Le musiche di “Costruire la casa comune”, il recital del gruppo NoteConLode ispirato all’enciclica di Papa Francesco Laudato si’ risuonano al carcere di Monza
Lo spettacolo del gruppo NoteConLode in carcere a Monza
È un sabato pomeriggio di fine gennaio, dovrebbe fare freddo invece l’anticiclone dei giorni scorsi regala un tempo tutt’altro che invernale. Loro arrivano scaglionati a gruppi di dodici/quindici per volta; si dispongono ordinatamente partendo dalle prime file di sedie messe in precedenza nella sala. È uno stanzone bislungo e sarebbe del tutto anonimo se non fosse per i lasciti alle pareti frutto di precedenti attività, un po’ artigianali, un po’ artistiche.
Noi siamo arrivati con un’ora d’anticipo. Ci siamo sistemati sullo sfondo con gli strumenti, le chitarre, i microfoni; alle nostre spalle, appeso, un telone dove proiettare immagini e filmati che integrano il nostro racconto in un’alternanza di poesia e canzoni.

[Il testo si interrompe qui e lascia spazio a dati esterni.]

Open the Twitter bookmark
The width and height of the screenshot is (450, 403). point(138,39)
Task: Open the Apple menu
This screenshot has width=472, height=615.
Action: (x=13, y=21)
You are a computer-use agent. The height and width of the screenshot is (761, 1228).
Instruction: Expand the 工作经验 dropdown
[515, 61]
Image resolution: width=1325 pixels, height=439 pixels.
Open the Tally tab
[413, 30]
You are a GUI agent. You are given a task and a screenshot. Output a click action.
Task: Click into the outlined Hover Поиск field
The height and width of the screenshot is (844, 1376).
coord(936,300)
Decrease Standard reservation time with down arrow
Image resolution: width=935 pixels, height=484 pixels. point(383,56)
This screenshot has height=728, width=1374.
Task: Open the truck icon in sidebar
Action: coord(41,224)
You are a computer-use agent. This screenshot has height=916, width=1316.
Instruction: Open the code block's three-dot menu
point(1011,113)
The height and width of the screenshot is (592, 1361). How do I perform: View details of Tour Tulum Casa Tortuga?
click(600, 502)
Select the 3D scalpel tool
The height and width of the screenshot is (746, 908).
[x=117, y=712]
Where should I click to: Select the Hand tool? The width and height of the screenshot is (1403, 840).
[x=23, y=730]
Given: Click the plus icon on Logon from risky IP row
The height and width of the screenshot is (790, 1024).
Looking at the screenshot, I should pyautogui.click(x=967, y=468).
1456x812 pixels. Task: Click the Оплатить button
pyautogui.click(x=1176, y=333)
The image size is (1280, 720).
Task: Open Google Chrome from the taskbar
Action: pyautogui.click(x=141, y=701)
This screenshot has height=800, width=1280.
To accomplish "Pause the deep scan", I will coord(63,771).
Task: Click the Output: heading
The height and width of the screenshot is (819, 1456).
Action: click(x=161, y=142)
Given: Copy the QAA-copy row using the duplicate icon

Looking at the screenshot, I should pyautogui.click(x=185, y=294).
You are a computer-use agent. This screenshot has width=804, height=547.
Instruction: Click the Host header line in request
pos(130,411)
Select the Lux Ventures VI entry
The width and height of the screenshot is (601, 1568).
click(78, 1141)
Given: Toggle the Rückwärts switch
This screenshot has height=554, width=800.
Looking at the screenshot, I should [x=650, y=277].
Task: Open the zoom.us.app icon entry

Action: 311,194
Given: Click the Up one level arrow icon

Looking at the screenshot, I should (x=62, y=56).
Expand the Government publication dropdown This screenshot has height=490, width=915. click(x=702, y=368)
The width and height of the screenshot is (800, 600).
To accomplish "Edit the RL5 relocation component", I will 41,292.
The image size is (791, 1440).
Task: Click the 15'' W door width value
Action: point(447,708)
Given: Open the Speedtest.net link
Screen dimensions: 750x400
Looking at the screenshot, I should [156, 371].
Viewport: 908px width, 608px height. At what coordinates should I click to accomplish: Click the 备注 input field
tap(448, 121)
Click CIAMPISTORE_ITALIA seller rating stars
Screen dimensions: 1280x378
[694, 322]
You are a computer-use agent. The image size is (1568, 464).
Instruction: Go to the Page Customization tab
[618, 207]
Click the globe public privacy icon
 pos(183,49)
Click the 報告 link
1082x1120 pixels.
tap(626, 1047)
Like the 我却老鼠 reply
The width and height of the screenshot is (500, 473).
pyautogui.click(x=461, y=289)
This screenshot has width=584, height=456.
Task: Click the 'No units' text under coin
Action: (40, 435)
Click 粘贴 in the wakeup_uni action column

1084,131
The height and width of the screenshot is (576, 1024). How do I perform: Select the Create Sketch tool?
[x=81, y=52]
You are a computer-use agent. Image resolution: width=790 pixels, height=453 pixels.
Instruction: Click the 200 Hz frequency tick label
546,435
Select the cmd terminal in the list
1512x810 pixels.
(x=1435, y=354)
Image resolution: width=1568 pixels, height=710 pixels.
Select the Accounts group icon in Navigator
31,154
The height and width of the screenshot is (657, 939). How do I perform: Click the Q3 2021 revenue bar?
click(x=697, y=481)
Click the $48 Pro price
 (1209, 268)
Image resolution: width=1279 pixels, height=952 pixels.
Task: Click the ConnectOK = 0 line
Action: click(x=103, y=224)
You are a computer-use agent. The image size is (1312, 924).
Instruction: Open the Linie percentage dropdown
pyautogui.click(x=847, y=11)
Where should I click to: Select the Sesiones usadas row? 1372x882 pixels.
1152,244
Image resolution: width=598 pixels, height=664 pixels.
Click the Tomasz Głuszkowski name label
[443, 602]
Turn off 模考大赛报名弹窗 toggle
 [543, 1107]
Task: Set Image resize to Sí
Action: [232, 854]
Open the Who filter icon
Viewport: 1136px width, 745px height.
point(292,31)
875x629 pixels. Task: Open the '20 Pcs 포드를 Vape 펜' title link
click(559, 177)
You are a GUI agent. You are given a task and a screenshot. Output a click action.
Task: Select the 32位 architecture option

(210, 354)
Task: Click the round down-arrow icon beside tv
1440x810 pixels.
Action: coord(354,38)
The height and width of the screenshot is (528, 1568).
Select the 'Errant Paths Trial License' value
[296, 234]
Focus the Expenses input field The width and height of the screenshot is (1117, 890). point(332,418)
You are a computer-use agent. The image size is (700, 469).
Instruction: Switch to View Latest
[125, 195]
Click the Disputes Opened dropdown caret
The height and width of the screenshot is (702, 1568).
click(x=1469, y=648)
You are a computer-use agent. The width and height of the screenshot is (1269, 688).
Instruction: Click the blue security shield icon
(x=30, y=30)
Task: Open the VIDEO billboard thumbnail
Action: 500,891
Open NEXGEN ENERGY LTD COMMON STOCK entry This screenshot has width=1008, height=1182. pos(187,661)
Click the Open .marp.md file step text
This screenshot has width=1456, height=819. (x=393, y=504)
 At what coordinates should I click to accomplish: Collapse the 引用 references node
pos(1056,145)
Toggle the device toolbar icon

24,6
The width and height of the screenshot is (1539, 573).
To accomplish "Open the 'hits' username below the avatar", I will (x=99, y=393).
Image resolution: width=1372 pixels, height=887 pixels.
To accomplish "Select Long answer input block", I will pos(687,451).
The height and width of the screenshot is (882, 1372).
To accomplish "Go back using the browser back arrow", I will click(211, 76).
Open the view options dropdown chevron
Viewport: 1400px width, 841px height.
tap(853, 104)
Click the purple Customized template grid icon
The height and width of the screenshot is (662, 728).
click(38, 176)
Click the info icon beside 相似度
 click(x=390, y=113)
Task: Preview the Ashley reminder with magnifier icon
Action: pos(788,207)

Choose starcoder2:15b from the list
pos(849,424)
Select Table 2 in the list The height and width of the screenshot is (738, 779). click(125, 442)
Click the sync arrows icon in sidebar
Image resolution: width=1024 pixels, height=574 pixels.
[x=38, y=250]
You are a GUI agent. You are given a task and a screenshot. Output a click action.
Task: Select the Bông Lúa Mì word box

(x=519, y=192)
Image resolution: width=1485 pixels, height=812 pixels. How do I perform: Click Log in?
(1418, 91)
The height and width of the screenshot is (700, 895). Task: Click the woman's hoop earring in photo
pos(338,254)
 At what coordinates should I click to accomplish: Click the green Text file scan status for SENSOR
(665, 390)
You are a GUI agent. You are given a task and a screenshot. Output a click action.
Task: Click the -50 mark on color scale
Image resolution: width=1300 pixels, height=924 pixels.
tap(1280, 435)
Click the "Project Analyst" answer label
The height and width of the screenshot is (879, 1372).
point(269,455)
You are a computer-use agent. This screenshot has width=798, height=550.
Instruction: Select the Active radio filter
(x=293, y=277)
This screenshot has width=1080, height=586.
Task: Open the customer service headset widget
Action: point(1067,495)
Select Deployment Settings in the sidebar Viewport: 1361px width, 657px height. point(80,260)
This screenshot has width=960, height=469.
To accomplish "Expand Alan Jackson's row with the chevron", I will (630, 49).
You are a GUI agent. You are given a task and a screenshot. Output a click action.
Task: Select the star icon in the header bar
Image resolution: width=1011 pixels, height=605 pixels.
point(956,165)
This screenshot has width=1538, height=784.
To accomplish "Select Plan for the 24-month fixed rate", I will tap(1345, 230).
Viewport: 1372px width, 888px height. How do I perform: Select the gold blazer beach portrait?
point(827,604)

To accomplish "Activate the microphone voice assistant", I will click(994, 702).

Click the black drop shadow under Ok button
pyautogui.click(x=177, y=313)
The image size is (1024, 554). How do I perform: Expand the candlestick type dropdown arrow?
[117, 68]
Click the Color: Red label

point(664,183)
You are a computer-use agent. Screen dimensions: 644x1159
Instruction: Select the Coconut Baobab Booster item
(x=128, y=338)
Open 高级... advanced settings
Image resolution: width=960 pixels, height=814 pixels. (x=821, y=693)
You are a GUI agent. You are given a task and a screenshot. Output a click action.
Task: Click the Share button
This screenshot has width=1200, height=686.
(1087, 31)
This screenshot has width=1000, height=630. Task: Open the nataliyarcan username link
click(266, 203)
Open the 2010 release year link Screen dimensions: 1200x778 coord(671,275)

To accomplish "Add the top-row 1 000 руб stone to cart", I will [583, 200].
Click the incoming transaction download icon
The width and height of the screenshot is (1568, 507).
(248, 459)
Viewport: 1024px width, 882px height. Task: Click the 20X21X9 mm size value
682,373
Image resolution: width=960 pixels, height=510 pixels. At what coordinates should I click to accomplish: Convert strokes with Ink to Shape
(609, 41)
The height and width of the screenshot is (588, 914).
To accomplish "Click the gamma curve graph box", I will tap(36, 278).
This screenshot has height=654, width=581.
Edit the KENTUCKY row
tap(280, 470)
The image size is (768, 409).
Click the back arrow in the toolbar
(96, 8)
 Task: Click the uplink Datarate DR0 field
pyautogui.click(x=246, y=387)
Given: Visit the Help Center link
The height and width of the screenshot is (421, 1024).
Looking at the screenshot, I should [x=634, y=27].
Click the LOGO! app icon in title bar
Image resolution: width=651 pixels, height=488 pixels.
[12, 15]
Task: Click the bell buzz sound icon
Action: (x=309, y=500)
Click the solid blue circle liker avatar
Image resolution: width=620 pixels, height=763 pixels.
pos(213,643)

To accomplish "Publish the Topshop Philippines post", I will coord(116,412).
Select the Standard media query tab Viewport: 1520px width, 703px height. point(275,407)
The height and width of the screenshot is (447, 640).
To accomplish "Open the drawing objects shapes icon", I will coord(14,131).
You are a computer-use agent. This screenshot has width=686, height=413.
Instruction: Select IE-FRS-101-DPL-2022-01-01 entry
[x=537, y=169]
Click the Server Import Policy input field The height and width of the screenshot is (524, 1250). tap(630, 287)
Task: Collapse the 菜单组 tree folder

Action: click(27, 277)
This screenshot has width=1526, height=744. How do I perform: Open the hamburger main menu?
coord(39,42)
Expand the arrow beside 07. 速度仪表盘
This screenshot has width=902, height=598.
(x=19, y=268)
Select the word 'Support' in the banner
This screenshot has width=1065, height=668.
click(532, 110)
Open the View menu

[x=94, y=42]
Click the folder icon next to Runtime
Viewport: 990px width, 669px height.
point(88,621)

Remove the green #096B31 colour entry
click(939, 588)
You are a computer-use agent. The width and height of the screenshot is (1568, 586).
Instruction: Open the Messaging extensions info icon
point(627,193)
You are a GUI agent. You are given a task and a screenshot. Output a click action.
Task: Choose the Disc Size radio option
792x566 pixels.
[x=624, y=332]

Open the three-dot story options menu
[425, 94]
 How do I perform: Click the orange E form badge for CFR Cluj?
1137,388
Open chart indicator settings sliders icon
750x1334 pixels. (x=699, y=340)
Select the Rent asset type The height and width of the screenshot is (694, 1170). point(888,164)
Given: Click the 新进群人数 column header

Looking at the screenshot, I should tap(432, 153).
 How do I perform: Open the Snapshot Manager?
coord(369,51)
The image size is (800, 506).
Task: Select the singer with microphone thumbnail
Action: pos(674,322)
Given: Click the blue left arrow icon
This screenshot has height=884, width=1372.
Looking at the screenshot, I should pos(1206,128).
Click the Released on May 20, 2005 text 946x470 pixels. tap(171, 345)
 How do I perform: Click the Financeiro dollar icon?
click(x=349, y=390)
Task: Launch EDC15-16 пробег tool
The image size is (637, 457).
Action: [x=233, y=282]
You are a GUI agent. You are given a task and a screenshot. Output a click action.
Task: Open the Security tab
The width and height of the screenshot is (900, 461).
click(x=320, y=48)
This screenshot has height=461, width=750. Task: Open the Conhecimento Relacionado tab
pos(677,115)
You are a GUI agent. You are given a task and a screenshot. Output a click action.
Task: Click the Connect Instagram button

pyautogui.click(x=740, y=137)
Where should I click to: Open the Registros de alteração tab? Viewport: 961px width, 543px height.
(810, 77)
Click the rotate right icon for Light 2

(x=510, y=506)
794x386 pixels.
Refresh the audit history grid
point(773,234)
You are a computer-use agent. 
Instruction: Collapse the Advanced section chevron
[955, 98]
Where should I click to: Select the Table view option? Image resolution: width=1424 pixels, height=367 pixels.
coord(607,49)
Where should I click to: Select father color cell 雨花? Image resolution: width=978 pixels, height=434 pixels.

Prima dell’inizio abbiamo fatto cerchio e recitato, come ogni volta, una preghiera: non siamo qui per protagonismo ma perché le parole di Papa Francesco ci hanno emozionato da subito e vogliamo annunciarle a chiunque le voglia ascoltare.
L’inizio dello spettacolo…
Ora sono arrivati proprio tutti ed hanno riempito quasi tutto il salone. Loro sono i detenuti della Casa cicondariale di Monza. Curiosi, guardiamo quei volti che ci guardano a loro volta incuriositi; in tutti noi cresce l’emozione per questa esperienza del tutto unica nel suo genere. Adesso si comincia davvero. Monologhi e canzoni si susseguono senza intoppi e riceviamo applausi ad ogni cambio di scena. Intravediamo qualcuno che prova a cantare insieme a noi i ritornelli, tenendo in mano il foglio coi testi. In prima fila, uno che somiglia a un distinto signore, sembra prendere appunti su un grande quaderno.
Le parole dell’enciclica Laudato si’ e le canzoni ad essa ispirate diventano segni di speranza, delineano un nuovo orizzonte, suggeriscono un senso di riconciliazione che forse, qui, in carcere, è una novità.
Ci avviamo verso il finale dopo una cinquantina di minuti come volati in un momento; la musica è cresciuta e cresce anche la partecipazione: sull’ultimo brano tutti battiamo ritmicamente il tempo in una sintonia e coralità inaspettate; un po’ ci meraviglia e tanto ci entusiasma. Ma ormai è il momento dei saluti e le parole faticano ad uscire. Abbiamo raccontato e cantato la bellezza del mondo, della natura e della vita. Che dire a queste persone private della libertà e di un pezzo di vita? Non è facile farlo senza cadere in una retorica di circostanza. Poi i giusti toni, non si sa come, arrivano e la reazione è tanto positiva da dirci che c’è stata empatia. Cosa potevamo chiedere di più? Qualcuno dei nostri cerca di trattenere la commozione, qualcuno è rimasto senza parole.
… e quello che ci ha lasciato
Evitando per un poco i protocolli e le regole, ci mischiamo a quelli delle prime file che ci fanno un sacco di domande: uno chiede da dove veniamo, un altro se abbiamo registrato le canzoni, uno dichiara la sua ammirazione per la ragazza che suona e canta, vuole sapere come si chiama. Adesso c’è proprio un’aria distesa, quasi di amicizia e complicità per questo pomeriggio che non dimenticheremo tanto in fretta. Per loro è arrivato il momento di ritornare in cella; ancora a gruppi, ancora in modo ordinato. Esperienze come queste riempiono il cuore e, come diciamo in una canzone, “l’umanità è una sola famiglia”; aprendoci agli altri, chiunque essi siano, possiamo capirci, possiamo conoscerci e diventare tutti migliori.
Ritiriamo le nostre attrezzature quasi senza parlare, senza rompere il silenzio che ci è rimasto addosso, quasi a chiederci un supplemento di riflessione personale. Gli assistenti del carcere ci danno una mano con la stessa generosità di quando siamo arrivati. Poi ci salutiamo come fossimo vecchi amici; i grazie si accumulano e si rincorrono con gli arrivederci. Che altro raccontare di un pomeriggio così? Speciale, emozionante, unico.